Directives:
**1)** In the weekly market wrap, how much did Chinese shares rise over the week?
**2)** Please continue the weekly market wrap from the point where it stops.

Weekly Market Wrap - 11th May 2018

 

11th May 2018

Investment markets and key developments over the past week

Global share markets rose over the last week helped by another Goldilocks combination of good economic data, strong profits and benign US inflation.This was despite the US withdrawal from the Iran nuclear deal which pushed up oil prices. For the week, US shares rose 2.4%, Eurozone shares gained 0.7%, Japanese shares rose 1.3% and Chinese shares rose 4%. The positive global lead pushed Australian shares up by 0.9% despite weak retail sales and little short-term stimulus from the Budget. Bond yields were little changed, except in Italy where they rose as populist parties are close to forming a government. Metal prices and the iron ore price rose. The US dollar was pretty much unchanged as was the Australian dollar despite a mid-week fall below US$0.75.

Geopolitics: the good, the bad (but possibly okay) and the ugly. The good is of course North Korea which continues to move in a positive direction with President Trump to meet North Korea’s Kim on June 12 in Singapore. The bad is the US/China trade skirmish but the noise around it is okay with President Trump and President Xi having a phone call and a trip to the US by Vice Premier Liu. Don’t expect a quick resolution but they are still talking and the incentives remain strong to find a negotiated solution. The ugly is Trump’s confirmation that the US will withdraw from the Iran nuclear accord and reinstate sanctions. It’s ugly because it threatens around 0.7 million barrels a day of Iranian oil exports at a time when the global oil market has tightened, it may see Iran cause more trouble in the Middle East and develop nuclear weapons and it threatens the relationship between the US and its allies notably France and Germany that may stick to the accord (and possibly compensate any of their companies that are adversely affected by US sanctions). The oil price has already moved up so the risks may be factored in. And of course, there is a way to go yet. The US sanctions on Iran and companies that deal with it won’t kick in until after a 90-180 day wind down period. And Trump’s approach as with many things looks like a negotiating ploy to get a better deal. So the Iran nuclear deal is not necessarily over yet.

Collected data:
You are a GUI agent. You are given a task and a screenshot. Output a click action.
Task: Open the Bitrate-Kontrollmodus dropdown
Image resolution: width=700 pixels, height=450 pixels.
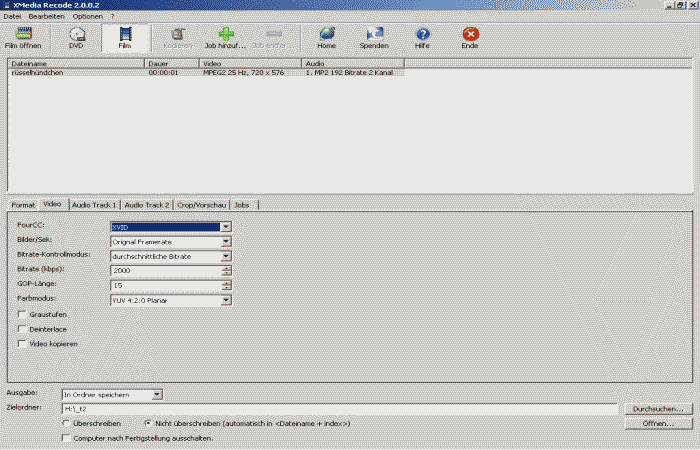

Set of answers:
**1)** 4%

**2)**
Meanwhile, over in Italy the populist leftist Five Star Movement and populist far right Northern League look to close to forming government. This was the worst possible scenario after the inconclusive March election given both parties’ background of Euro scepticism and support for irrational economic policies. While it’s marginally negative for the Euro it’s not an immediate threat, but it will slow a Macron-led move to a more integrated Eurozone. And for Italy it risks a renewed deterioration in the budget deficit and an undoing of structural reforms which is negative for Italian shares and bonds. That said, the more extreme 5SM and League policies are likely to be softened down a bit in government and in any case politics is often a mess in Italy so what’s new.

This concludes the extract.